La grande silhouette décharnée de Longue-lance restait immobile, le visage neutre. Il détourna son attention vers la porte. Arflane se demandait pourquoi Rorsefne l’avait appelé « cousin ». car il était peu probable qu’une réelle parenté existât entre l’aristocrate et le farouche harponneur.
— Je vais vous accompagner tous les deux aux niveaux inférieurs, dit lentement Urquart.

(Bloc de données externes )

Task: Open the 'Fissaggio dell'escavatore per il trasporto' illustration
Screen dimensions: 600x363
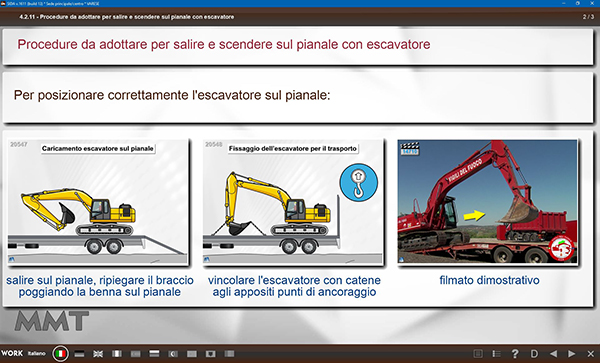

— Quel danger y a-t-il maintenant ? lui demanda Rorsefne. Aucun. Nous irons seuls, cousin, et puis, peut-être aurai-je enfin la possibilité de délivrer mon message au capitaine Arflane.
Urquart haussa les épaules, se retourna et quitta l’auberge sans un mot.
Manfred eut un sourire à l’adresse d’Arflane qui fronça à peine les sourcils en retour.
— C’est un homme bizarre, ce cousin Longue-lance. Maintenant, capitaine, voudriez-vous entendre ce que je suis venu vous dire ?
Arflane cracha dans le crâne.
— Ça ne peut pas me faire de mal, répondit-il.
Tandis qu’ils descendaient prudemment les rampes glissantes vers les niveaux intérieurs, évitant les baleiniers ivres qui les croisaient en titubant, Manfred Rorsefne resta silencieux et Arflane était trop fatigué pour lui demander directement quel était son message. Les effets de la bière se dissipaient mais son corps meurtri commençait à le lancer. De toute part les silhouettes fantomatiques des baleiniers se hâtaient de regagner leurs navires dans la faible lumière. Parfois, un cri retentissait mais les baleiniers se déplaçaient en règle générale dans un silence relatif, hormis le frottement continuel de leurs bottes cloutées qui résonnait en écho sur les parois de la crevasse. De temps à autre, un homme se cramponnait aux cordes de protection en s’approchant trop près du bord. Il n’était pas rare que des marins ivres perdent l’équilibre et tombent dans l’abîme mystérieux de la gorge.
Rorsefne ne prit la parole que lorsque Arflane s’arrêta devant l’entrée de son auberge et quand le dernier baleinier fut parti.
— Mon oncle va mieux. Il est désireux de vous voir.
— Votre oncle ?
— Pyotr Rorsefne. Il va mieux.
— Quand veut-il me voir ?
— Maintenant, si cela vous convient.
— Je suis trop fatigué. La bagarre…
— Je vous prie de m’excuser, mais je n’avais pas l’intention de vous y mêler…
— Vous n’auriez pas dû venir au Brise-Navires. Vous le saviez.
— C’est vrai. J’ai commis une erreur, capitaine. En fait, si le cousin Longue-lance n’avait pas annoncé ses bonnes nouvelles, j’aurais pu avoir votre mort sur la conscience…
— Ne dites pas n’importe quoi, répliqua Arflane d’un air dédaigneux. Pourquoi appelez-vous Urquart votre cousin ?
— Cela l’embarrasse. C’est un secret de famille. Je ne suis pas censé dire qu’Urquart est le fils naturel de mon oncle. Et si vous veniez dans nos quartiers ? Vous pourrez y dormir, si vous êtes si fatigué, et voir mon oncle à votre réveil.
Arflane haussa les épaules et descendit la rampe derrière Manfred Rorsefne. Il était à moitié endormi, à moitié soûl, et le souvenir qui revenait sans cesse tandis qu’il marchait n’était pas celui de Pyotr Rorsefne mais celui de sa fille.